As a fellow INTJ who has overcome a few perils of young adulthood, perhaps I can offer a nugget or two of advice. But before any of that. Welcome to the forum, I'm a newcomer as well so I'll look forward to seeing your posts in the future! 

As a teenager I had some problems dealing with depression and insecurities around others. I had a really destructive and critical attitude towards myself and it seemed like there was no way out. I didn't get any professional help, but I did spend a great deal of time analyzing my feelings and trying to theorize them for myself. It is mostly up to you to analyze yourself and formulate an identity. The most useful thing you can do is look for positivity and growth, wherever it exists in your life. It is a kind of focus you want to habituate; thinking and focusing on positive aspects of life will cause you to habituate those sorts of thoughts. Similarly, as in meditation, work on sifting out negative thoughts and clearing your mind.
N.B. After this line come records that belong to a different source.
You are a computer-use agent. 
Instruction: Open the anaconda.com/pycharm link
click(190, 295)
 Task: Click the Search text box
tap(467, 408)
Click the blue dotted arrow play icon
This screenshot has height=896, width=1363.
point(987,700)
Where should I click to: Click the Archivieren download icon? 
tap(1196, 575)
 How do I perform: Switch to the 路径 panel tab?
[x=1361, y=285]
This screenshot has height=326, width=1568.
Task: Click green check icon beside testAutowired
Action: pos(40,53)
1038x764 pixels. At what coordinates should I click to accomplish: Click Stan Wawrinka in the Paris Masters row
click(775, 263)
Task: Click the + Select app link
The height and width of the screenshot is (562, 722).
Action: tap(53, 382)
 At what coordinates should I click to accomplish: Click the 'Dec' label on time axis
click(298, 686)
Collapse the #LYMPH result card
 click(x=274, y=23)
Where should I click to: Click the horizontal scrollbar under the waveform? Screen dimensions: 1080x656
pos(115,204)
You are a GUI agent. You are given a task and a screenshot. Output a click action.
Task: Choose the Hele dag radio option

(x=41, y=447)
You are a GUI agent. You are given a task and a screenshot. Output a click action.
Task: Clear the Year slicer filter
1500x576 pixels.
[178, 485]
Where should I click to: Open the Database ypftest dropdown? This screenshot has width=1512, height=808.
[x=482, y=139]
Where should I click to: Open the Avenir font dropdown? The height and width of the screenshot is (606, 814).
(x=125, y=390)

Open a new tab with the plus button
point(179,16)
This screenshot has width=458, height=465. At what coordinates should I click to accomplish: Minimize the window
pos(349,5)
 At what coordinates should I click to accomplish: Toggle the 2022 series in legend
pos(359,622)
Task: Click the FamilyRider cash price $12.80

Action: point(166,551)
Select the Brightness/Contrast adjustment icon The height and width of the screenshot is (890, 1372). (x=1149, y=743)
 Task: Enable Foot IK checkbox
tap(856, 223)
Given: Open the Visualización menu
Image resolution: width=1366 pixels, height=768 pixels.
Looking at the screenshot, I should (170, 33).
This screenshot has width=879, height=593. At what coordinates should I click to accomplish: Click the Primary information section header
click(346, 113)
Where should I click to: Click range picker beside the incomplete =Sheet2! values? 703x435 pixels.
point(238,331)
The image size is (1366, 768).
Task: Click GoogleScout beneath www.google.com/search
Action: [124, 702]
If something negative has occurred, you can always look at it from a pragmatic perspective, that is, take every failure as a lesson to do better. At first it will feel unnatural and strange, but as you push yourself to see your life as a set of lessons, you will learn faster and develop your identity more quickly. 

Just remember this: its never necessary to punish yourself when the damage has already been done; it is always necessary to look to the future and do justice to your mistakes by learning.


----------